Excerpted passage —
• • •

Okay, to conclude this series the notes I most often give to first drafts, let’s look at some dialogue notes:
- Too much how it is, not enough how it feels, When we write a first draft, our primary concern is laying out the plot and making it make sense. We tend to have characters explain their situation carefully, so that the reader understands the story. But resist this urge: The characters don’t know they’re in a story and they don’t know that anyone is listening. Furthermore, since they’re in a crisis, they’re going to be emotional and not very analytical. From a character perspective, this is great for you, because you want them to display a lot of personality, but from a plot perspective, it’s more problematic, since they’re not going to explain their actions very well. This is why the best plots visualize the problem, freeing the characters up to talk about other things.
- Plotting on the page: In first drafts, characters spend too much time discussing what they can and can’t do before they act. Even worse, they discuss what they did and didn’t do after they act. This is death. Figuring out the plot is your job, not theirs. Let the audience see their motivation and their obstacles before they act, without a lot of discussion, and never let them Monday-morning-quarterback their decisions.

• • •

Supplied data —

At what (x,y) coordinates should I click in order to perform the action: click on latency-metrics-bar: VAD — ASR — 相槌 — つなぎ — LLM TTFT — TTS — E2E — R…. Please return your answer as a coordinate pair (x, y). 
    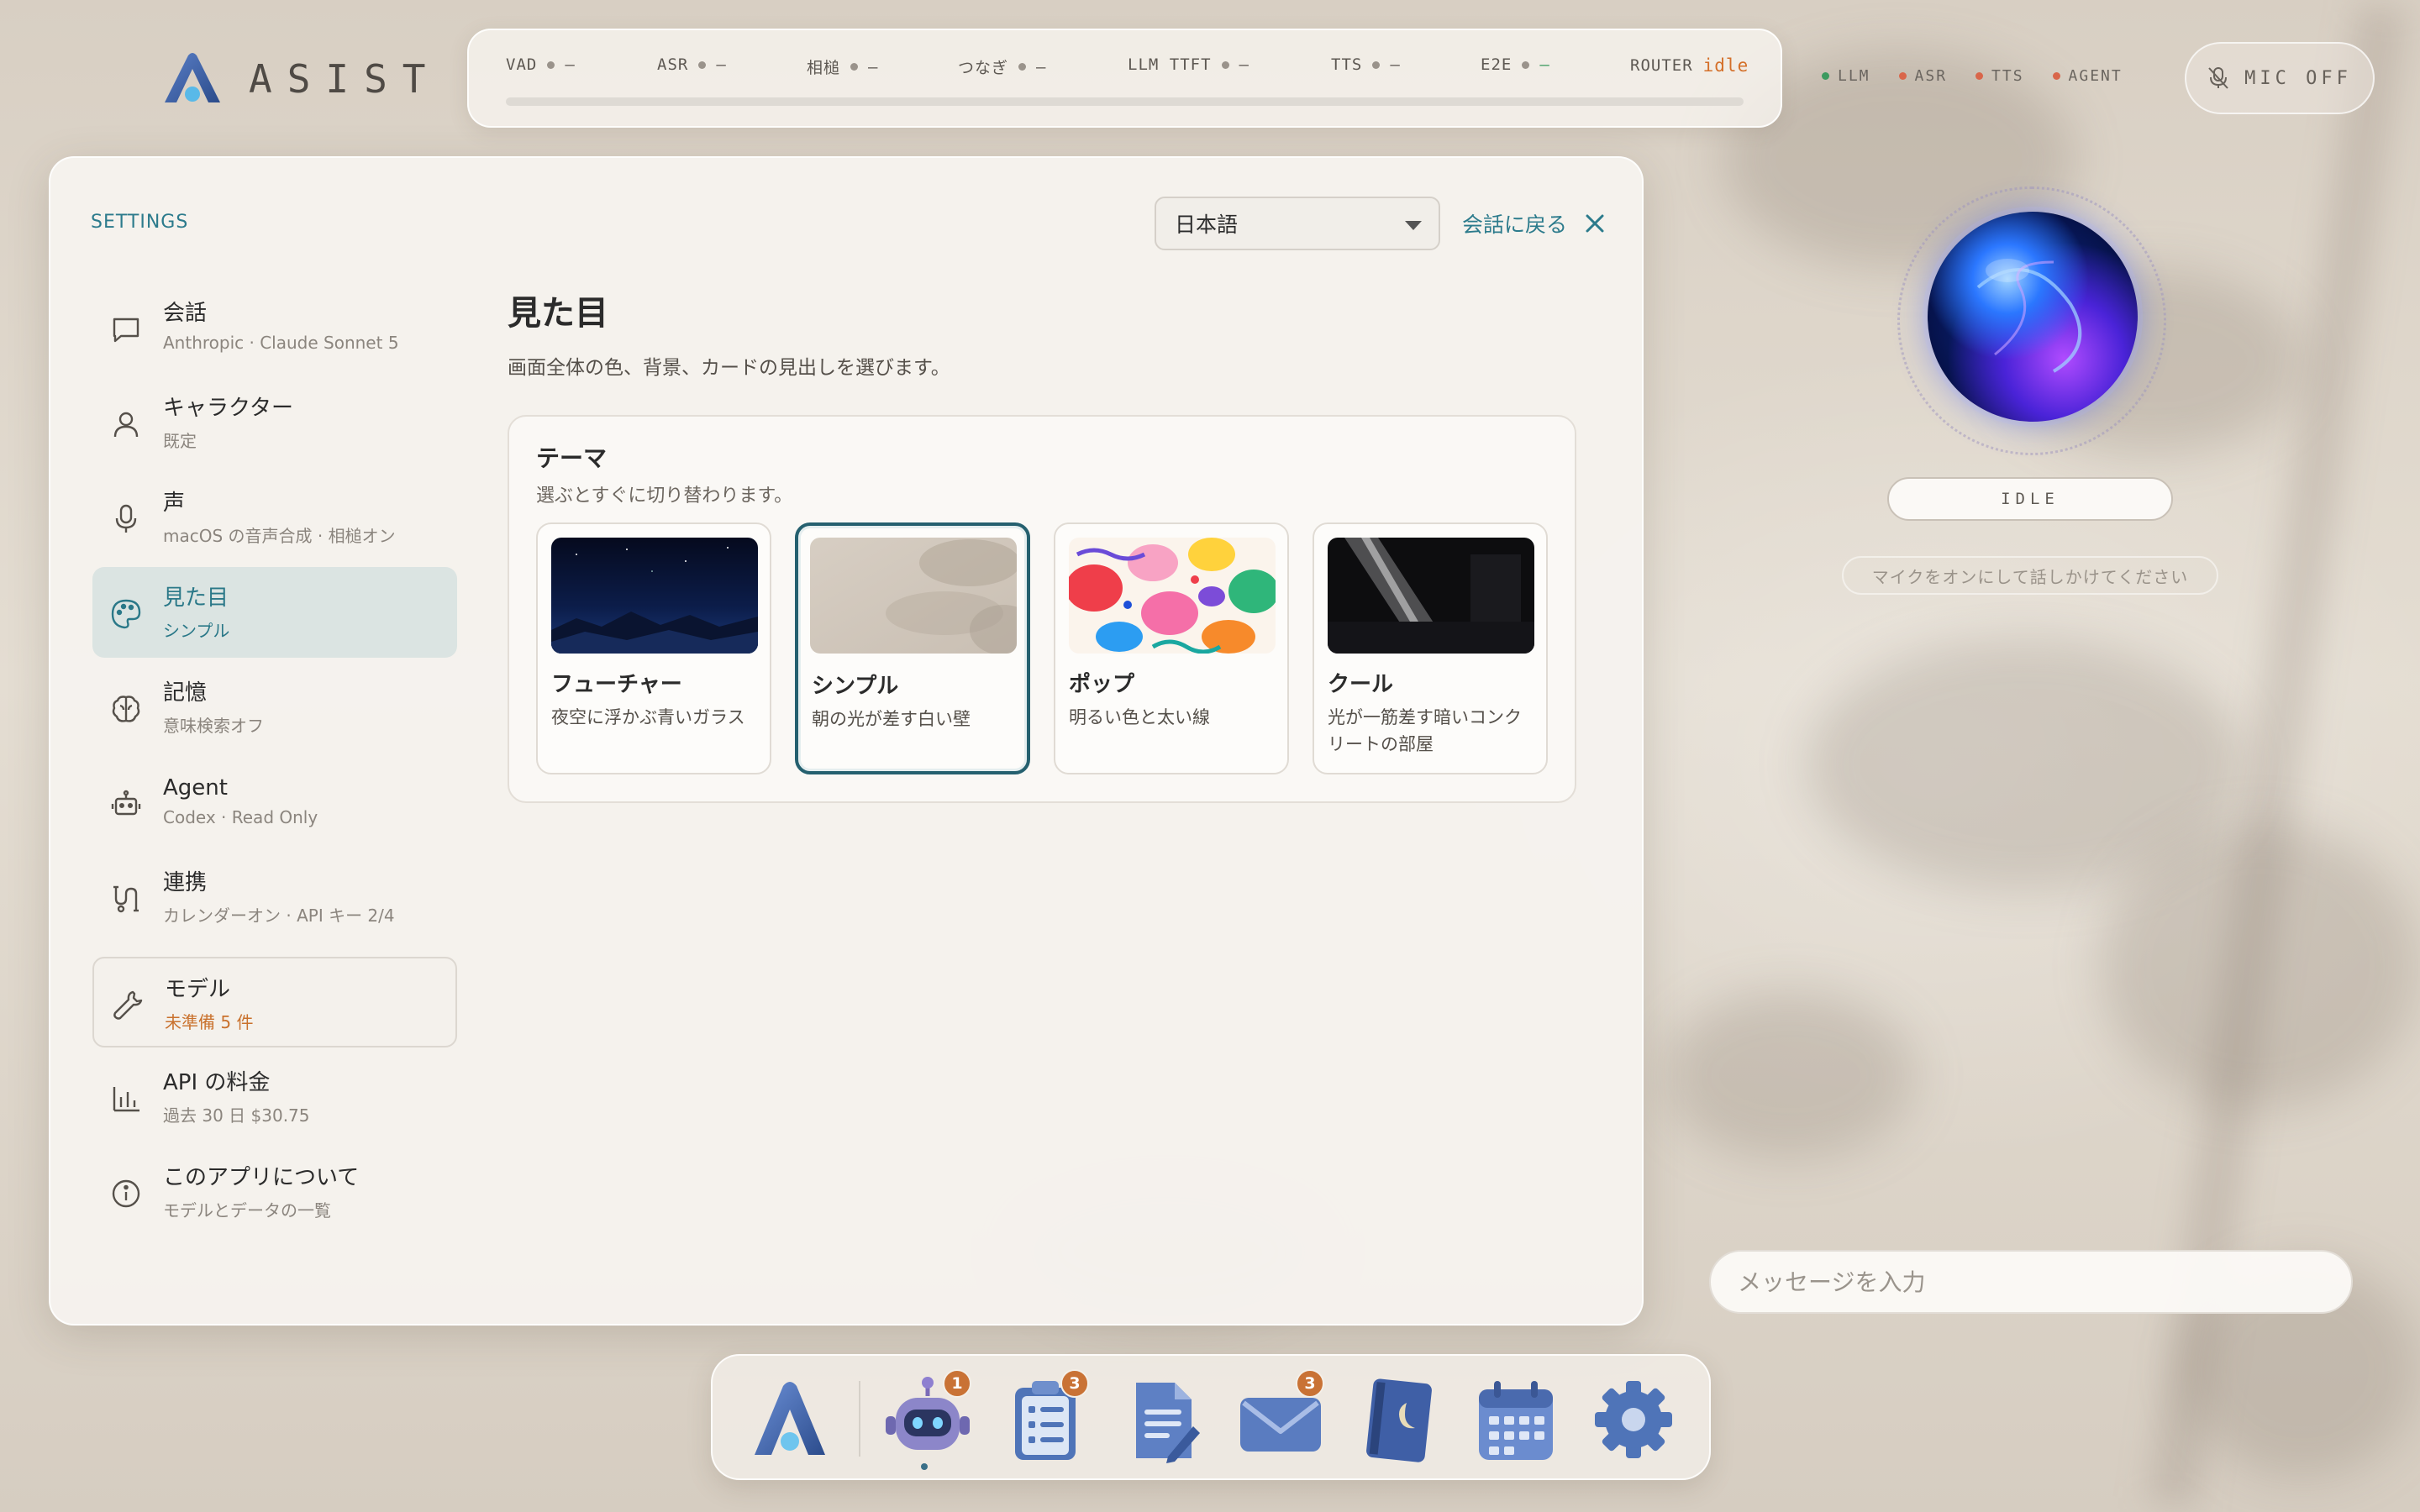
    Looking at the image, I should click on (1124, 78).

• • •

Work order —
Continue the dialogue-notes piece on first drafts, picking up after its final sentence. The material here was taken from a separate source.

Response —
- More personality: All too often in a first draft, a character’s reactions aren’t unique enough… They say what anyone would say, or they ask something in the way that anyone would ask it.
- Nobody would say that. Here’s an example from The Hurt Locker of dialogue that drives me crazy. The guys are going though Jeremy Renner’s stuff and asking about it. He explains, “This box is full of stuff that almost killed me.” Then Anthony Mackie takes out a wedding ring and blankly asks, “And what about this one?” Renner smiles ruefully: “It's my wedding ring.” Mackie looks confused until Renner says “Like I said, stuff that almost killed me.” The problem, of course, is that people don’t give each other big, fat set-ups like these. We’re always trying to guess what the other person’s going to say. If one of your characters has something clever to say, let them jump right in and say it, don’t force another character to set them up for the line.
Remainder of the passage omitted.